Через несколько месяцев я закончил аспирантуру, защитил кандидатскую диссертацию и был принят на работу в Институт физики высоких давлений Академии наук СССР, находящийся в одном из подмосковных академических городков (теперь это город Троицк, где я живу и по сей день). Вечером 31 декабря 1969 года мы с женой и трехлетней дочкой перевезли из университетского общежития наш нехитрый, еще студенческий скарб в квартиру, предоставленную нам институтом. Быт налаживался, о нем уже можно было не думать, и мы возобновили посещения концертов, благо территориально обосновались всего в полутора часах езды от консерватории.

С сезона 1972—1973 годов наши с женой поездки за свиридовской музыкой стали регулярными. Я начал складывать концертные программы в отдельную папку, а потом и в коробку побольше; недавно пересчитал их, и оказалось, что только программ с произведениями Свиридова за 25 лет — с 1971 по 1996 год — собралось у меня около ста пятидесяти. На них мы отмечали изменения в порядке следования номеров, если они случались, и названия сочинений, исполненных сверх обозначенных печатно. Иногда здесь же по горячим следам записывались впечатления от услышанного.

24 февраля 1973 года в Большом зале консерватории нам еще раз посчаст­ливилось встретиться с живым звучанием ансамбля Свиридов — Ведер­ников. Первое отделение концерта было составлено из романсов русских композиторов — Глинки, Бородина, Мусоргского.

 

Не требуй песен от певца,

Когда житейские волненья

Замкнули вещие уста

Для радости и вдохновенья...

 

С музыки Глинки на эти слова начался тот памятный вечер. Затем прозвучала “Попутная песня”, а следующим номером стала знаменитая глинкинская “Вене­циан­ская ночь” на слова Ивана Козлова. И посейчас остаюсь в убеждении, что Свиридов и Ведерников — поистине совершенные исполнители этого романса (к счастью, он был записан на пластинку).

Такое же сильное впечатление произвели песни Мусоргского, особенно “Серенада” из цикла “Песни и пляски смерти”. А первым из “бисов” концерта стала его же песня “По грибы” на слова Льва Мея, которую я никогда не слыхал раньше:

 

Рыжичков, волвяночек,

Белыих беляночек

Соберу скорешенько

Я, млада-младешенька,

Что ль для свекра-батюшки,

Для свекрови-матушки,

Перестали б скряжничать,

Сели бы пображничать!..

 

Это колоритное сочинение было не только спето с неподражаемой иронией, но и сыграно певцом в духе оперных персонажей Мусоргского... Надо ли говорить, какой неравнодушный прием встретила такая интерпретация у слушателей.
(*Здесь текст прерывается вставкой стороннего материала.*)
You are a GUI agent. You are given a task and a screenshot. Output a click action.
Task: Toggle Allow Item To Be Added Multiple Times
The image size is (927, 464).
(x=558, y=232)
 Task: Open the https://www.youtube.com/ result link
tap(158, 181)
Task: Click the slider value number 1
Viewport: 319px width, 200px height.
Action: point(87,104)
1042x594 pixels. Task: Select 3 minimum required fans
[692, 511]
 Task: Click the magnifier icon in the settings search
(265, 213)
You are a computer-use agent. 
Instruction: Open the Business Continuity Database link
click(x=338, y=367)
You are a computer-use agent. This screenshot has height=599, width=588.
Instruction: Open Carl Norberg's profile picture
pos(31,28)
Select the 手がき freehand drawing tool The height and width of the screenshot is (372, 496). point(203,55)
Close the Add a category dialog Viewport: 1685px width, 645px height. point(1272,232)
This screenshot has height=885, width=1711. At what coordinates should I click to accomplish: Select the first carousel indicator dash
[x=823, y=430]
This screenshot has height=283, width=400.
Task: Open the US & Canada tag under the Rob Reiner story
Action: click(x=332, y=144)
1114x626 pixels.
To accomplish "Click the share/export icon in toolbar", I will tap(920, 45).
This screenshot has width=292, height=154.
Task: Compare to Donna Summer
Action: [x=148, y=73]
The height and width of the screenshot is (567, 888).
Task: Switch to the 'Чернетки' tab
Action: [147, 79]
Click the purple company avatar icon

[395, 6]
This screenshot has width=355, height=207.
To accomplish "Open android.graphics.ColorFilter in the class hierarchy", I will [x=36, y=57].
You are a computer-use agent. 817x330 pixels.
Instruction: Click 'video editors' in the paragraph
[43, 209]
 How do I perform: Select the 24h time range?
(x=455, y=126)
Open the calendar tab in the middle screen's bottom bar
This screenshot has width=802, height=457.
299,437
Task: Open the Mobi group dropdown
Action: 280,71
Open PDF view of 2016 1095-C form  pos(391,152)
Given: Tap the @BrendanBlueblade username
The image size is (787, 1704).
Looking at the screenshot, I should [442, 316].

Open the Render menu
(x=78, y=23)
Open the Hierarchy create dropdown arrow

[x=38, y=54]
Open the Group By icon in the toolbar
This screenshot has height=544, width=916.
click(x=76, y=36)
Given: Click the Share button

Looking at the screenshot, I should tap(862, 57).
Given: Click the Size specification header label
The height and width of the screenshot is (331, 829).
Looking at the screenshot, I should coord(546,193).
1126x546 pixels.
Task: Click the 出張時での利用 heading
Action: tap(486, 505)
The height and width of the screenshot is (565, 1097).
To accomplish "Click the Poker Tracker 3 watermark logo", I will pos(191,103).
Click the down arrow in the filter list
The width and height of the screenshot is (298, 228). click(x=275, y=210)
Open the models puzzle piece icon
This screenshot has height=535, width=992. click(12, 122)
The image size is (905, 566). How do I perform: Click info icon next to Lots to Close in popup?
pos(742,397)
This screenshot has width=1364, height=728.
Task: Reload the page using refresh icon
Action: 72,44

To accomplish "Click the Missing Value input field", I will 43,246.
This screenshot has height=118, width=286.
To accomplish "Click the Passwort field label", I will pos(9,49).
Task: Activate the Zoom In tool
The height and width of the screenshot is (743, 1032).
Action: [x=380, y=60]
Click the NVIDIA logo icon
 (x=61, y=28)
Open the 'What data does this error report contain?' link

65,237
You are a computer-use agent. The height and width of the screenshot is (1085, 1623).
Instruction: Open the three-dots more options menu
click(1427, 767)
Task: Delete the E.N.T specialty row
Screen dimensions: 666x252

Второе отделение концерта было целиком свиридовским. Начатое “Слезой” на народные слова и “Любовью” на слова раннего Есенина (“Шел Господь пытать людей в любови...”), оно продолжилось лубком Свиридова — Маяковского “История про бублики и про бабу, не признающую Республики” и дивной лирической миниатюрой “В Нижнем Новгороде” на слова Бориса Корнилова, до этого слышанной мною только по радио.

Не изглаживается из памяти прозвучавшая тогда песня на слова Федора Тютчева “Эти бедные селенья...”. Она впрямую перекликалась с есенинско-свиридовской “Любовью”:

 

...Всю тебя, земля родная,

В рабском виде Царь Небесный

Исходил, благословляя.

 

Как и в концерте 25 декабря 1967 года, заключал программу “Голос из хора”, ставший для слушателей подлинным потрясением. Певца и композитора не отпускали со сцены. Чувствовалось, что они тоже были по-настоящему вооду­шевлены, — “сверх плана” нам было подарено целых четыре песни. Это были помянутая уже “По грибы” Мусоргского и “Изгнанник” Свиридова, а также его ранние вещи, хорошо знакомые публике, — пушкинское “Подъезжая под Ижоры” и “Как яблочко румян” на слова Беранже в переводе Василия Курочкина.

В тот вечер в зале был наш давний друг Володя Евреинов, которому музыка Свиридова тоже стала близкой и любимой. По ходу концерта ему, по счастью, удалось сделать несколько удачных фотоснимков композитора и певца, оставшихся у нас как память об этом незаурядном событии музыкальной жизни России.

В начале 1970-х годов при Росконцерте дирижером Владимиром Мининым был создан камерный хор, который сразу привлек к себе внимание и публики, и композиторов, пишущих хоровую музыку. Вскоре началось сотрудничество Свиридова с этим коллективом, продлившееся около двадцати лет. Само собой, ни одного концерта хора Минина со свиридовскими сочинениями мы не про­пускали.

5 января 1974 года Малый зал консерватории был переполнен — камерный хор Росконцерта представлял там свою новую, исключительно насыщенную и разнообразную программу.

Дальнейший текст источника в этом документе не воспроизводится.